G.J. Dreyer, H.J.W. de Fijter, D.M. Briscoe, K.P. Daly, M.E.J. Reinders
Chair(s): dr. Marije C. Baas, nefroloog, Radboudumc, Nijmegen & dr. Dries E. Braat, chirurg, LUMC
Thursday 10 march 2016
15:00 - 15:10h
at Zaal 1 & 2
Categories: Parallelsessie (klinisch)
Parallel session: Parallelsessie XII - Klinisch
Introduction:
The integrity of the microvasculature is critical for long term survival following solid organ transplantation. We hypothesize that biomarkers of endothelial injury and repair are early predictors of chronic rejection, and preliminary evidence suggests that angiogenic biomarkers are associated with chronic cardiac allograft vasculopathy. Here we investigate if angiogenic markers measured 12 months after renal transplantation can predict late allograft dysfunction.
Methods:
Levels of 17 angiogenic proteins and anti-HLA donor specific antibodies (DSA) were measured by mulitanalyte profiling 12 months after renal transplantation in sera of 152 recipients.
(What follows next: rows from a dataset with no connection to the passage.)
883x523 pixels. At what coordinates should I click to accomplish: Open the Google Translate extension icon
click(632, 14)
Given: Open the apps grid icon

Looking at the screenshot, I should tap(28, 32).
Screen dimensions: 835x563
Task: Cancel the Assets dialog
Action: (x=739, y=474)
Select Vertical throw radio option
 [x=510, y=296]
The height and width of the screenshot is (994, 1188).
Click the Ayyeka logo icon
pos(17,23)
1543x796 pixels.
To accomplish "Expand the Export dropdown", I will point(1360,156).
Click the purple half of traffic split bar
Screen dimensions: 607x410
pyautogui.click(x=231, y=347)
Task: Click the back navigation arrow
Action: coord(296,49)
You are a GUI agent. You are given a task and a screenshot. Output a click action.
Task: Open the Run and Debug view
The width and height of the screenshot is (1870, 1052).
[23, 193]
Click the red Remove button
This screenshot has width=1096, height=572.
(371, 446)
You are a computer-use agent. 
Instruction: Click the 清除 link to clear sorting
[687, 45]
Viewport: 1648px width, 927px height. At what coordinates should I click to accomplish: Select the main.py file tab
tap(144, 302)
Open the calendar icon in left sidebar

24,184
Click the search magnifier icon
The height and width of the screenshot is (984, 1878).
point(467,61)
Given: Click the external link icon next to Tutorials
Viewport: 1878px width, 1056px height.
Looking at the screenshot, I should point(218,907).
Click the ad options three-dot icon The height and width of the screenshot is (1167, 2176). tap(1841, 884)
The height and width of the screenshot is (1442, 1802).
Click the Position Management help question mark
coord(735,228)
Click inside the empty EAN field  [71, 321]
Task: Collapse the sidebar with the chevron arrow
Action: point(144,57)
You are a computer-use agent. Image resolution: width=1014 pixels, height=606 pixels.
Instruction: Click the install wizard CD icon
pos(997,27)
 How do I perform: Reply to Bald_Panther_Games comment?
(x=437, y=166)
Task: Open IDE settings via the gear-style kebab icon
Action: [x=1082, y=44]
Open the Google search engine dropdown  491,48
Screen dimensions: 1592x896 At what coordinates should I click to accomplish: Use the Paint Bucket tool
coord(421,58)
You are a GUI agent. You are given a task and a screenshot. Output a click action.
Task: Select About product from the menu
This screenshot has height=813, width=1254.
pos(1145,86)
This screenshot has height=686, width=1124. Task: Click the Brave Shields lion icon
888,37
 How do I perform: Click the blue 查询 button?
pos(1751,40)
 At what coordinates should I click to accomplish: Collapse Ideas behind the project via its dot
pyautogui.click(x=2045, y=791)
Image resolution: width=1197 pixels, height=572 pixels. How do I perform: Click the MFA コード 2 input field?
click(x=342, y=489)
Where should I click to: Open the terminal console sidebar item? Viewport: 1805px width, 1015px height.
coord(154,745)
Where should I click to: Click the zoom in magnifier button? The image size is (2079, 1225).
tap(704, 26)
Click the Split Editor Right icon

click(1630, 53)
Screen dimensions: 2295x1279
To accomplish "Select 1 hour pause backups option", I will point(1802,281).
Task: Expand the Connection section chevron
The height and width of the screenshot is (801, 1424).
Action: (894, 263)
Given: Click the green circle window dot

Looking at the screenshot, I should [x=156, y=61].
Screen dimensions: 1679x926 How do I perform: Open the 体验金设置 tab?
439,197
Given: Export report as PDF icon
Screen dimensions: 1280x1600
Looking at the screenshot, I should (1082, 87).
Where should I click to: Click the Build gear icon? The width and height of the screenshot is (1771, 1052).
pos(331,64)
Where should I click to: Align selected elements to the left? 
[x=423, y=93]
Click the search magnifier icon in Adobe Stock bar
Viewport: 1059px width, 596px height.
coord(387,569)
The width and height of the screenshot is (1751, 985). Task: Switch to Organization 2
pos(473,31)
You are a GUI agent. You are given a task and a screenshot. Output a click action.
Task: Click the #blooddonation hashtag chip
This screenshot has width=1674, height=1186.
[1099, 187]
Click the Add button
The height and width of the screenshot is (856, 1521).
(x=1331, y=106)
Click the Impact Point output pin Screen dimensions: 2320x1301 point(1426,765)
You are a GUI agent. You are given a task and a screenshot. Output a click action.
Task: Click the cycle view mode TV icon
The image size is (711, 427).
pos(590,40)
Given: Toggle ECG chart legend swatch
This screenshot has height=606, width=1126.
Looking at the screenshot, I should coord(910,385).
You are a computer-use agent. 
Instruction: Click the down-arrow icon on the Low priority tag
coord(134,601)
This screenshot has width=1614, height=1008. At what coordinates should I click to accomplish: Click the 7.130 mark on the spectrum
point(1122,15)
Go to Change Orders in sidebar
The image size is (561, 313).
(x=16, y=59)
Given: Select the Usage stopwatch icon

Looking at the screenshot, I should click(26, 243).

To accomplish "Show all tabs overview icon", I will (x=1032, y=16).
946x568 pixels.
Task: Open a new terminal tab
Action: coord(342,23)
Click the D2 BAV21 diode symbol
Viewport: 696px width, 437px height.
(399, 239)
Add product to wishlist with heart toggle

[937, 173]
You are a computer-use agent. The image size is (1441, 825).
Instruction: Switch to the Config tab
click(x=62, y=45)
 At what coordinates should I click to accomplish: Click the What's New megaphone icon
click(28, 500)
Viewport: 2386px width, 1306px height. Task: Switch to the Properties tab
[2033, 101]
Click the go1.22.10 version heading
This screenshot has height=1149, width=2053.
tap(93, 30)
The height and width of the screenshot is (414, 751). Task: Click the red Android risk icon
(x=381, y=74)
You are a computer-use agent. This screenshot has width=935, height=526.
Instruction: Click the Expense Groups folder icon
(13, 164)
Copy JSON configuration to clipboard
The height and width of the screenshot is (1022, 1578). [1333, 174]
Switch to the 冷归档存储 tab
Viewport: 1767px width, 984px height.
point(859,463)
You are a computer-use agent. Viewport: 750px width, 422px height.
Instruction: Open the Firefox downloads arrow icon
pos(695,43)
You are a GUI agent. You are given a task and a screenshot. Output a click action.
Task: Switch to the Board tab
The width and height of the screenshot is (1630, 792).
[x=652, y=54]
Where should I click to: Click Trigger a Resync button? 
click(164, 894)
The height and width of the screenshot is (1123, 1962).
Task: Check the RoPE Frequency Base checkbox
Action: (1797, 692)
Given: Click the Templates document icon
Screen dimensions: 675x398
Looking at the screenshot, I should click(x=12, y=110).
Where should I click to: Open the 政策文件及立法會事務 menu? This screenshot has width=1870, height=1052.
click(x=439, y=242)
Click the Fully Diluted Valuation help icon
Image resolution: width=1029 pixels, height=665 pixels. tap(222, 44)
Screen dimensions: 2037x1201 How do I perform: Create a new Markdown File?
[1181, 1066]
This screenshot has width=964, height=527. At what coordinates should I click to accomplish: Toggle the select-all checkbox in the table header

Forty-five patients had progressive renal dysfunction,defined as at least 20 ml/min/1.73m2 eGFR loss between year 1 and 5 (mean baseline eGFR 54±22 ml/min/1.73m2), and 107 control patients had stable renal function (mean baseline eGFR 48±15 ml/min/1.73m2). All patients had low to standard immunological risk and started on triple therapy with calcineurin inhibitors. Six months after transplantation 33 patients switched to dual therapy, including 13 with mTOR inhibitors.
Results:
The 5-year death-censored graft survival was 100% in the control group and 79.2% in the progressor group. Follistatin, a promoter of tubular regeneration, was significantly increased (median(IQR) = 1146(1060) vs. 826 (1341) in controls, p=0.033) 12 months after transplantation in recipients with progressive renal dysfunction. Also, the angiogenic and pro-inflammatory factors PLGF (median(IQR) = 16(37) vs. 10(26) in controls, p=0.019) and VEGF-C (median(IQR) = 276(372) vs. 183(274) in controls, p=0.029) were increased in the progressors, independent of treatment regimen. The remaining biomarkers including endothelin1, FGF1/2 and VEGF-A showed no associations with loss of renal function. In total, 46 patients had allograft rejection. Late, but not early rejection, was associated with progressive renal decline at 5 years (OR 3.15, 95%CI 1.27–7.81, p 0.013). De novo DSAs were found in 22 patients (14.5%), however no association with biomarkers was found.
Conclusion:
Increased levels of VEGF-C, PLGF and Follistatin at 12 months post-transplant were associated with progressive renal dysfunction at 5 years. These specific biomarkers have been reported to play important roles in (lymph)angiogenesis and inflammation. These markers have potential to identify patients with progressive renal dysfunction at early times post-transplant.